I have been emailing Shiraz at Levy2@goodtime.co.za many times asking him to confirm that I had paid my maintainance levy for 2010 in 2009 but not had a response. Instead I get 2 bank statements requesting payment. What should I do. The 2010 week has allready been deposited into my account last year and I have exchanged it allready. You know that the weeks are not deposited into the account until the maintainance levy has been paid. Why isnt Shiraz responding.


----------



## SciTchr (Feb 25, 2010)

*Me too*

I just received a statement saying I owed the 2010 levy. It is paid and has been in my account for a long time. I have put it aside to deal with later. Frustrating. I would just call them. The phone # is on the statement. I use an MCI card and it is not very expensive.


----------



## jasad (Mar 18, 2010)

*Having same trouble*

I emailed the levy2 email address that I use each year on March 10 but as of today no reply  

If anyone has success with a different contact, please post an update.

Thanks.


----------



## randkb (Mar 24, 2010)

*No luck either!*

I e-mailed levy2@goodtime.co.za last week and have not received a reply either.  Hope someone knows how to contact the resort so we can pay our levis.


----------



## amkelly (Mar 29, 2010)

I did get a response from Colleen Deklerk - silversands123@goodtimes.co.za and Deshan Appanna - levy2@goodersons.co.za
I also banked my weeks by contacting Deshen from The Specialists @ RCI via thespecialists@rci.com
Good Luck!!


----------



## randkb (Apr 1, 2010)

Thank you for the e-mail addresses.  Tried both yesterday but I still haven't gotten a response.


----------



## purduealum91 (Apr 7, 2010)

*Has anyone heard from Silversands?*

I've tried the email addresses listed in this thread and have gotten nowhere.

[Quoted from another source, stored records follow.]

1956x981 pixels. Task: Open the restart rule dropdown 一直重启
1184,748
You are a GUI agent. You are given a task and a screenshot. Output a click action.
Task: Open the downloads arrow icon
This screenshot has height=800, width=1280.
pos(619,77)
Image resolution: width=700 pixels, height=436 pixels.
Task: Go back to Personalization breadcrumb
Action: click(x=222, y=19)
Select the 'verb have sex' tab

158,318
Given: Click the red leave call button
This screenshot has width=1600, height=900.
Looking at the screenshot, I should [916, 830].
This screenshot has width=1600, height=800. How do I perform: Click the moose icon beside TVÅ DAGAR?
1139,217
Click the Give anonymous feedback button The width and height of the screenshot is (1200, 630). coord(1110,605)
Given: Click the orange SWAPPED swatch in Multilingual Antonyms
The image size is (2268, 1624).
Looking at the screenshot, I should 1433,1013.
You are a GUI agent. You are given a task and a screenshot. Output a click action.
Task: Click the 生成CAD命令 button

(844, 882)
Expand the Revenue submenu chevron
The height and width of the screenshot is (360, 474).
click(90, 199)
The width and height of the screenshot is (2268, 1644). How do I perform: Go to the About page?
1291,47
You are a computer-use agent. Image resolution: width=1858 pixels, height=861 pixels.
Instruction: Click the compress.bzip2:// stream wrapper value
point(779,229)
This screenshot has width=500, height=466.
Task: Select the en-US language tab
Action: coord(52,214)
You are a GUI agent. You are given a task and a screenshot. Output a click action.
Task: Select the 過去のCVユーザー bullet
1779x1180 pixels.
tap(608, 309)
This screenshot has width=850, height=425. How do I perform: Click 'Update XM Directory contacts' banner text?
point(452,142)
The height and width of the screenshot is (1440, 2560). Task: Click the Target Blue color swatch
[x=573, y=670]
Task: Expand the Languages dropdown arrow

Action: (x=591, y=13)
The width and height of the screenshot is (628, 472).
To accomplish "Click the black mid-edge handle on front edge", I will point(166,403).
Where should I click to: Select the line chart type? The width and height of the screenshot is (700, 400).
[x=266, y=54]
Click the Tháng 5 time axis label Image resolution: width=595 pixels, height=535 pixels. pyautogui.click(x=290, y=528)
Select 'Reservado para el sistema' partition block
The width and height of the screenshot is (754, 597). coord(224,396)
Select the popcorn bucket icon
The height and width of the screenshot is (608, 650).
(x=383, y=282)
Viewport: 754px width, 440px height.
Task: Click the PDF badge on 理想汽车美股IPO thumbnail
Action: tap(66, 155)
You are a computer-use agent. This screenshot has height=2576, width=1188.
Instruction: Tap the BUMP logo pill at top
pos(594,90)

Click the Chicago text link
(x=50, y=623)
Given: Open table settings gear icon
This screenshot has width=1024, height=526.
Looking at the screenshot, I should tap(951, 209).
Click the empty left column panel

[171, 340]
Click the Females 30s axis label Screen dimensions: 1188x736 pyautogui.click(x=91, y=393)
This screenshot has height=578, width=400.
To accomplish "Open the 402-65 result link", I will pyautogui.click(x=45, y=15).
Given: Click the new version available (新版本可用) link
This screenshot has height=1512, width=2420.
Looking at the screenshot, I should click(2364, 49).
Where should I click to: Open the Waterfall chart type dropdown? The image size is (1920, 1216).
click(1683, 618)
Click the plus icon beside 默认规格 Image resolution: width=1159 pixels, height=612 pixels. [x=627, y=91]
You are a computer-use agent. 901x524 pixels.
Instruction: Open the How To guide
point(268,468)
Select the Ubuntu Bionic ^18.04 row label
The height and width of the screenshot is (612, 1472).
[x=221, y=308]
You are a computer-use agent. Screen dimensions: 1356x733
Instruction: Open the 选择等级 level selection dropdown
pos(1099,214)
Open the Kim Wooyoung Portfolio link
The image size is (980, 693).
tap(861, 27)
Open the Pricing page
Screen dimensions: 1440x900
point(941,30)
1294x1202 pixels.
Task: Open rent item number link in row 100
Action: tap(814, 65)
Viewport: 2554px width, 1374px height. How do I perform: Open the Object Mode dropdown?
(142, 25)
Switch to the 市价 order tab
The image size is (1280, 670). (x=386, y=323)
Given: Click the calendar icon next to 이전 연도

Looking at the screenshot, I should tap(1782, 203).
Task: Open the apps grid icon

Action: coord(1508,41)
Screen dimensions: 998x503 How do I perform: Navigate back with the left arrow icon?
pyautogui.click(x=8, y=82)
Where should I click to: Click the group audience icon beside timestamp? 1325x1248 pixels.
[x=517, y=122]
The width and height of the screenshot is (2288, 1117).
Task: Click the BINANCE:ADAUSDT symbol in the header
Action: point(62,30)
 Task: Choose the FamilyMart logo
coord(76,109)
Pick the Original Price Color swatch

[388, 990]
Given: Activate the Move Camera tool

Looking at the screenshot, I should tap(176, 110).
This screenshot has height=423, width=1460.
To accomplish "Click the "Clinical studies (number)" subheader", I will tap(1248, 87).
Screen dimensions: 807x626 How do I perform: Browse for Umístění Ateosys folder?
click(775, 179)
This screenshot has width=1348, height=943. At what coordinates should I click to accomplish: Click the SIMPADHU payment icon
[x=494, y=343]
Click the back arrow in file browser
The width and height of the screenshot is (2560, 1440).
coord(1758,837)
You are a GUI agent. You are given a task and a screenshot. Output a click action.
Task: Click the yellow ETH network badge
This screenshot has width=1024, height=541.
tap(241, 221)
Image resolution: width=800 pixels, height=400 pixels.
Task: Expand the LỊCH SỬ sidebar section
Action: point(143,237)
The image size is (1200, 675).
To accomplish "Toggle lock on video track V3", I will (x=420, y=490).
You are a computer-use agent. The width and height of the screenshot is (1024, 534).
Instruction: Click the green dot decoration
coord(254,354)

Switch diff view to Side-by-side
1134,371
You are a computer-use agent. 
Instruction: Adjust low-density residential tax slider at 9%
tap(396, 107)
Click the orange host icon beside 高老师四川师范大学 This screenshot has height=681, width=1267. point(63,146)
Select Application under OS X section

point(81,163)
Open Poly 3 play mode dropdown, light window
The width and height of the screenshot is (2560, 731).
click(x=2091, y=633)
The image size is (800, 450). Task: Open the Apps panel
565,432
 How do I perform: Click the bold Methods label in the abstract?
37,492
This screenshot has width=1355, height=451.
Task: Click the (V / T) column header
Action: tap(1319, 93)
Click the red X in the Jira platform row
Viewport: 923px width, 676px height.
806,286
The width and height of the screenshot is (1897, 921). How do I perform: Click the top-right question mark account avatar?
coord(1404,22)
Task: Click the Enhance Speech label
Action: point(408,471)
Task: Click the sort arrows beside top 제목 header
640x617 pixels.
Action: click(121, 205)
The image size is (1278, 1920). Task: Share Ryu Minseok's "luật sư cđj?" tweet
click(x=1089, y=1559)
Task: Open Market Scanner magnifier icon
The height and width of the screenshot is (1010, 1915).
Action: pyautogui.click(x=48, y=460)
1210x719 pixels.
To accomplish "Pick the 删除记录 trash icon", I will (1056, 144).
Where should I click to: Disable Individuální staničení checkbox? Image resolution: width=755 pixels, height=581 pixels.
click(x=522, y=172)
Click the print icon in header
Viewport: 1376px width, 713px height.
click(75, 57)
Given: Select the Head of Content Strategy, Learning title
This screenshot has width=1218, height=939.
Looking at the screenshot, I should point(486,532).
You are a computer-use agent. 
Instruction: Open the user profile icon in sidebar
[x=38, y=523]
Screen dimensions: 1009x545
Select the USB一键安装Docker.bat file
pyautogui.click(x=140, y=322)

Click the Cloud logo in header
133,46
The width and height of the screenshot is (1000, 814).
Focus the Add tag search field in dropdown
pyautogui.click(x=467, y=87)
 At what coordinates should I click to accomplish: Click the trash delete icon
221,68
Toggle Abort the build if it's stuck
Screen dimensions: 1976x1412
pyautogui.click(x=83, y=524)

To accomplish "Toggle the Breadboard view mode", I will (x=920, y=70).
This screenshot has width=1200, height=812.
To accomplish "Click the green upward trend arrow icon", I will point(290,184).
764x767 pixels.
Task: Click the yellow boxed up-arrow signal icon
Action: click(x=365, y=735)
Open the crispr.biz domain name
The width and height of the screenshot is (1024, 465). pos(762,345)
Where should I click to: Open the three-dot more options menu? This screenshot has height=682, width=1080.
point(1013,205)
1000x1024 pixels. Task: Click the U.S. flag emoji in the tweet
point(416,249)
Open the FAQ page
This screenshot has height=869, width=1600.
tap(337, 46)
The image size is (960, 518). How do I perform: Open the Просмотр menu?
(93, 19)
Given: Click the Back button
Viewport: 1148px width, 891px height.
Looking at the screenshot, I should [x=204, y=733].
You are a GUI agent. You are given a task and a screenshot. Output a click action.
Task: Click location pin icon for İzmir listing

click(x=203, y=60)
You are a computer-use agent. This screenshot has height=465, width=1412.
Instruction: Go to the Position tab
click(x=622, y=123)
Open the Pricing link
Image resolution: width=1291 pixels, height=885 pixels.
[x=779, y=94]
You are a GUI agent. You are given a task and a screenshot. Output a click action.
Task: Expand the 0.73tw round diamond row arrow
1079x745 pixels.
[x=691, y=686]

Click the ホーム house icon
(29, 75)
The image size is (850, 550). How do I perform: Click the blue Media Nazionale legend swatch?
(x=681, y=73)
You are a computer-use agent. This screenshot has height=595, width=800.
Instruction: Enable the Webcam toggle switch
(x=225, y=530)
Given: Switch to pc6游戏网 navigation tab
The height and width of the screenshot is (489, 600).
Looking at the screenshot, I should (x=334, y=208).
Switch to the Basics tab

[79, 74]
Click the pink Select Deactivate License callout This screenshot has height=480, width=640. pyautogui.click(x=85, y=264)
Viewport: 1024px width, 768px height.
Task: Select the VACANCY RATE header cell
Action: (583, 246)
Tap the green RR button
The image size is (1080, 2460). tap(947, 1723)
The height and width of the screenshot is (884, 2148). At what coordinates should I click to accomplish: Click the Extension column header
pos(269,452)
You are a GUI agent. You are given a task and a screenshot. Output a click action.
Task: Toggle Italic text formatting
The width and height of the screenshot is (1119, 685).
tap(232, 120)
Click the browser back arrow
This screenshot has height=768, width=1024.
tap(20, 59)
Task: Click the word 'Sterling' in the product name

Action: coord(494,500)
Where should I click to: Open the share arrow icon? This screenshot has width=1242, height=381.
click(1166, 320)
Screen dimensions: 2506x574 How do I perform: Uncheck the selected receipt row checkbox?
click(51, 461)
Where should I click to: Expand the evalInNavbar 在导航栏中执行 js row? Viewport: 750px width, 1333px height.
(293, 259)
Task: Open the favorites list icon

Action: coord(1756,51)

Please, I need to contact them.  Can anyone help?

Tom


----------



## stevedmatt (Apr 7, 2010)

They replied to me Monday after about 3 weeks of waiting. They must be behind.


----------



## randkb (Apr 15, 2010)

It's been 4 weeks since I e-mailed and still haven't heard anything.


----------



## randkb (Apr 21, 2010)

Still waiting!  Has anyone else heard from them?


----------



## randkb (Apr 29, 2010)

Saw where they charged my credit card so I contacted RCI and had my week banked but I never heard from the people at Silversands.


----------



## jimbiggs (May 9, 2010)

randkb said:


> Saw where they charged my credit card so I contacted RCI and had my week banked but I never heard from the people at Silversands.



When you say you contacted RCI, what do you mean?  Did you email thespecialists or just phone up RCI here in the U.S?  I've been trying to get my weeks deposited for three weeks now, but I get no response from Silversands or thespecialists.

BTW, I phoned in to pay my levies and it took two weeks for the charge to appear on my credit card account.


----------



## randkb (May 28, 2010)

I e-mailed thespecialists@rci.com.  They contacted Silversands and deposited it within 24 hours.


----------